In this interview, I bring you one of the talented lawyers who we have hired through our civil liberties initiative, Fight The Fines.
Amanda Armstrong is a lawyer at the boutique law firm Nirmala Armstrong Law. In the wake of unprecedented hits on democracy and due process, her firm has shifted its focus almost entirely to COVID-19 related fines, health order infractions and human rights infringements.
Originally, I wanted to catch up with Alexandra Stewart of Stewart’s Decorating, who is an iWillOpen.com case turned FightTheFines.com case. Alexandra’s story was covered in depth by local media when the medical officer of health in North Bay issued her a restraining order for the criminal act of wanting to earn an honest, independent living.
After I spoke with her lawyers, of whom Amanda is one, we decided it would be beneficial to have a broader discussion surrounding public health orders and the Reopening Ontario legislation.

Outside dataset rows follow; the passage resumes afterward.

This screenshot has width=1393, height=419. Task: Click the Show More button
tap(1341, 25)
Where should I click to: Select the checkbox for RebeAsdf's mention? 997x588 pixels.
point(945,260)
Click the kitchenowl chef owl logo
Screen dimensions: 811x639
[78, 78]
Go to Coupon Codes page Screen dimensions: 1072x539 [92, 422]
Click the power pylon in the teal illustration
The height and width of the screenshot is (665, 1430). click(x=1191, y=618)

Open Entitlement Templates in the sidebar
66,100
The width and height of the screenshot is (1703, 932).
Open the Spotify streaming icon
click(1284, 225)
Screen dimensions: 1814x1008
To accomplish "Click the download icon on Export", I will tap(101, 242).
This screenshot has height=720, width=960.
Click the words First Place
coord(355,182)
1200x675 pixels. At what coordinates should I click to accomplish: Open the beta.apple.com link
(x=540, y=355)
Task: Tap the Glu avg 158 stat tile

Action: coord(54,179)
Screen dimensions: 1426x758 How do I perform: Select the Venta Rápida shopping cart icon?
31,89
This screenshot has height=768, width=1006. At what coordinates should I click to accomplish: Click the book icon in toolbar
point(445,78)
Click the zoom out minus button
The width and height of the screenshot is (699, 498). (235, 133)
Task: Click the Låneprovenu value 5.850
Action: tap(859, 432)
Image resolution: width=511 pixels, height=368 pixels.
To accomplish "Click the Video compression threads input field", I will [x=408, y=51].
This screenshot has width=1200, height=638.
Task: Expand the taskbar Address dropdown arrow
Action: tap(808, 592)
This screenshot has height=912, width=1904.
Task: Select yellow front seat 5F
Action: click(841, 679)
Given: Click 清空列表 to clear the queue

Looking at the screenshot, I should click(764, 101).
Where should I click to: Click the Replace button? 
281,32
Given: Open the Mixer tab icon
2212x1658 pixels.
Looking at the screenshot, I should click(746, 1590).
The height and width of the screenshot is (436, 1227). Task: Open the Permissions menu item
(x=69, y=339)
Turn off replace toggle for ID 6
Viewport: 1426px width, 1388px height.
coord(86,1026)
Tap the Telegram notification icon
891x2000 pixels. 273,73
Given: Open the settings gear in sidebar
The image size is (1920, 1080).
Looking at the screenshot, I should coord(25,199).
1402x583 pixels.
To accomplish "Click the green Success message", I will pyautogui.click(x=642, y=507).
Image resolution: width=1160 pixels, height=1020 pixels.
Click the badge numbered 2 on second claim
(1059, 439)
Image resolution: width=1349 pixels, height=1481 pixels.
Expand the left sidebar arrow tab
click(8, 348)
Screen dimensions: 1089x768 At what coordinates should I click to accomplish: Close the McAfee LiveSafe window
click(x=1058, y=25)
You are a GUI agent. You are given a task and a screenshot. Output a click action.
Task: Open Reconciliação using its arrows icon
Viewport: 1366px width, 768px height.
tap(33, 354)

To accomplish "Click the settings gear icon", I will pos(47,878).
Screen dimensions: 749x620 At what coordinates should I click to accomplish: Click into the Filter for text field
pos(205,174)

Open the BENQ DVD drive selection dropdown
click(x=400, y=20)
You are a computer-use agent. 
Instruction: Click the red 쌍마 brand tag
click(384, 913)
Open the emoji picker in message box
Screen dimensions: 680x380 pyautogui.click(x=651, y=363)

We discuss how continual changes to the Reopening Ontario Act are cause for confusion for everyone from business owners to law enforcement and legal teams. Lawyers have to be ready to change direction on a whim when regulations are amended, which is costly and cumbersome.
Amanda emphasized the troubling nature of ambiguously worded legislation that is open to the interpretation of the enforcer.
Current legislation allows unelected health overlords to compound and escalate offences without due process or timely procedure for the alleged offender to plead their case. This brings into question the constitutionality of the legislation. In trying to seek clarification and answers through definition requests, Amanda has seen public health drag their feet, which delays access to justice.
In summary, the Reopening Ontario Act seems to be creating a legal fiasco with too much fluidity and very little clarity.